Pero luego, a diferencia de esas ocasiones, Iturri IV no se movió, no se levantó de un atlético salto, soltando uno de sus famosos juramentos, Kaben zooootz!, así que comencé a preocuparme. Sobre todo, cuando alrededor de su cabeza vi cómo se extendía una mancha de sangre.
No recuerdo muy bien en qué orden sucedió todo a continuación, después de dar la vuelta al cuerpo del pelotari y acercar aterrorizado mi cabeza a su pecho.
Creo que primero recogí la bicicleta y la metí en el maletero, junto a la bolsa con el dinero del atraco y la funda de la guitarra en la que solía esconder el arma; que luego arrastré el cuerpo de Iturri IV hasta el coche y lo senté en el asiento del copiloto; que para disimular la herida y las manchas de sangre le coloqué el casco de cestapuntista (¡cuántas veces me habré preguntado qué habría sucedido si él hubiera llevado puesto ese casco, en lugar de colgando del manillar de su bici!); y que finalmente, cuando estaba ya a punto de largarme, se cruzó conmigo la furgoneta de aquel vendedor ambulante.
Eso sí lo recuerdo con claridad. De hecho, durante mucho tiempo no pude quitarme de la cabeza su mirada atravesando el parabrisas, ni tampoco la imagen de los neumáticos de su furgoneta pisando el charco de sangre y dibujando sobre el asfalto aquel rastro delator. “Este tipo me va a traer problemas”, me acuerdo de que pensé ya entonces.
Y también que, para evitarme esos problemas, lo suyo habría sido pararlo, detener la furgoneta, pedir ayuda, llamar a una ambulancia, o a la Guardia Civil... Pero, claro, yo, le repito, volvía de atracar un banco.
Para entonces −si me permite ahora el inciso− llevaba ya muchos años dedicándome a ello. Comencé casi sin querer, por puro romanticismo. Me daba pena que un oficio como ese se perdiera. Y además me parecía algo necesario, una recuperación del dinero que a su vez los bancos nos robaban a nosotros.
Mi primera “expropiación”, como decía mi tío Lucio, fue al poco de quedarme viudo.
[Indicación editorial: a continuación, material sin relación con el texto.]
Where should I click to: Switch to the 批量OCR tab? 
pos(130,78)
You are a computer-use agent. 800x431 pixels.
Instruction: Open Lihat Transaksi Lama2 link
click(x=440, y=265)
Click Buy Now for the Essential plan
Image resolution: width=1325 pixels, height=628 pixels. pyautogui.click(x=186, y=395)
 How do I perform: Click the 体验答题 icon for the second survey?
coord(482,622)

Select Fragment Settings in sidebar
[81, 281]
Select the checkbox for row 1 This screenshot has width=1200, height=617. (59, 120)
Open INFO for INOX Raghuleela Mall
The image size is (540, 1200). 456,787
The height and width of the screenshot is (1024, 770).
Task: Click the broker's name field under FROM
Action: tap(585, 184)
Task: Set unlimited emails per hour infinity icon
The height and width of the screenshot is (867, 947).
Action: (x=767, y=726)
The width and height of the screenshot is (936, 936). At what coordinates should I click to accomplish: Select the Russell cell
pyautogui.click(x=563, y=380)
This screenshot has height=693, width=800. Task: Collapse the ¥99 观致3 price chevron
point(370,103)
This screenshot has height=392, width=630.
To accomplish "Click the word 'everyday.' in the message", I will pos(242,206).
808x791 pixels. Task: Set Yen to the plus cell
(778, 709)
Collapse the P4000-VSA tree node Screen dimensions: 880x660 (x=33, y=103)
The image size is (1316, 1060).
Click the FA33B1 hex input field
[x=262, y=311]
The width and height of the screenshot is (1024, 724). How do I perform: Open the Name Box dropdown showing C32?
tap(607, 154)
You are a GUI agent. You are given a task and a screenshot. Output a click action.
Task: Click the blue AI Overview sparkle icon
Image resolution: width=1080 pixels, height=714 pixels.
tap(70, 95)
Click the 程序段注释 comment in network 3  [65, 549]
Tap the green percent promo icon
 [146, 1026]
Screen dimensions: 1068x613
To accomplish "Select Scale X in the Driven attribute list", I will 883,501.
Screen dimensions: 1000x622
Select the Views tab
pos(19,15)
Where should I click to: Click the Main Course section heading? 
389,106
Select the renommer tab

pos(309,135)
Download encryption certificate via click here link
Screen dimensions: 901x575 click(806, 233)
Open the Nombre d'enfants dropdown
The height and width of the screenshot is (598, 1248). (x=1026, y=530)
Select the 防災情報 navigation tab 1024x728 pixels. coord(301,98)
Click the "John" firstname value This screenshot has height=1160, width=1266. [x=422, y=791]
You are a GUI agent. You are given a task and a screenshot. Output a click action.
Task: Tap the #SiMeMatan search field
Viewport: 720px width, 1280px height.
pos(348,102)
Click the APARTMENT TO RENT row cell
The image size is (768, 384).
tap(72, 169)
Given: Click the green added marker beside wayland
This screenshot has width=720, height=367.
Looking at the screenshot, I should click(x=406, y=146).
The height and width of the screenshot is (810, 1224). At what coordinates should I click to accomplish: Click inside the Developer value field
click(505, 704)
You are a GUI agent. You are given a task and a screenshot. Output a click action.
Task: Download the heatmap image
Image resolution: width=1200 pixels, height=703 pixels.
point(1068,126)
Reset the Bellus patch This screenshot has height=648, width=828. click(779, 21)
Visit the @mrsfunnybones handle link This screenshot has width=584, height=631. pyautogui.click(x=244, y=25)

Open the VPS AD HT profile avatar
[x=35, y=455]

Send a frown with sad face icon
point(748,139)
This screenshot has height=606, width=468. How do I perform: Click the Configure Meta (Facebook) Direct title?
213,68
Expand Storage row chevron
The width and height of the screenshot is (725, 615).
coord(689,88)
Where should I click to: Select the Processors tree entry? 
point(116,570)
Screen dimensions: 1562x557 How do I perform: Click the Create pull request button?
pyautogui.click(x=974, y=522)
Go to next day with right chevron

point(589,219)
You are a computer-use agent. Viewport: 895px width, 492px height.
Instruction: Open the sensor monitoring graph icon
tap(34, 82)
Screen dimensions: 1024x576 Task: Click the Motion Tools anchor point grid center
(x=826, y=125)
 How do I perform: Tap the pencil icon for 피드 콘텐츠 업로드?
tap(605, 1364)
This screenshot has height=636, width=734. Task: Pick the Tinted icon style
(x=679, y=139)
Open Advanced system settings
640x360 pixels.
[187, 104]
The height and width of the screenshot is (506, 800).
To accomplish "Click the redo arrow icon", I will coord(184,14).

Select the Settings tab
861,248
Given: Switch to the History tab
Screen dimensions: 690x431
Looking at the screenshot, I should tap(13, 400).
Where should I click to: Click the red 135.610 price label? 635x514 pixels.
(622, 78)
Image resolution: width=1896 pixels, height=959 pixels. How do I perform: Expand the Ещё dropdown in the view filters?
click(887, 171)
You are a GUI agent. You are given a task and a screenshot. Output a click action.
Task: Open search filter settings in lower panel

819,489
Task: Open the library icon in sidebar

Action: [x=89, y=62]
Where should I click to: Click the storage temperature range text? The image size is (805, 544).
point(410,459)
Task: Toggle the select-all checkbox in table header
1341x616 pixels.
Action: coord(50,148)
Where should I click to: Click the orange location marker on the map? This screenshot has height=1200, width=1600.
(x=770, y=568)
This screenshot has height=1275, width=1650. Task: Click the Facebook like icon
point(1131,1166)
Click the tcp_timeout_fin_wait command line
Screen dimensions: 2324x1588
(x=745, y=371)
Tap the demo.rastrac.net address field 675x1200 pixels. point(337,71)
La muerte de mi mujer supuso un palo muy fuerte para mí, pero a la vez decidí tomármelo como una oportunidad para empezar una nueva vida, para dejar la oficina, comprar una casa en un pueblo, para cumplir todos esos sueños que mis responsabilidades familiares me impedían.
Estaba la niña, Rebeka, es cierto, pero pensé que de esa manera también a ella la liberaría, que así la alejaría de la ciudad, los centros comerciales, las prisas… Y, además, ¿quién podía sospechar que un ciudadano con una vida corriente, un trabajo estable, que un ciudadano normal, un vulgar oficinista como yo era al mismo tiempo un expropiador de bancos? (Porque yo seguía yendo a la oficina. Al menos al principio, luego ya solo simulaba que iba a la oficina, por la niña más que nada, por no tener que decirle: “Rebeka, me voy al trabajo, hoy me toca un atraco en Iribertegi”).
Pero me estoy yendo por las ramas, usted disculpe. Volviendo al accidente, la cuestión es que una vez que metí el cuerpo del pelotari al coche no se me ocurrió otra idea mejor que llevármelo a casa. La bicicleta, por el contrario, la arrojé a mitad del puerto, por donde la sima de Isilpekoleze, sin imaginar ni por asomo que solo una semana después se presentarían allí los de Aranzadi, a buscar fósiles de mamuts y rinocerontes lanudos.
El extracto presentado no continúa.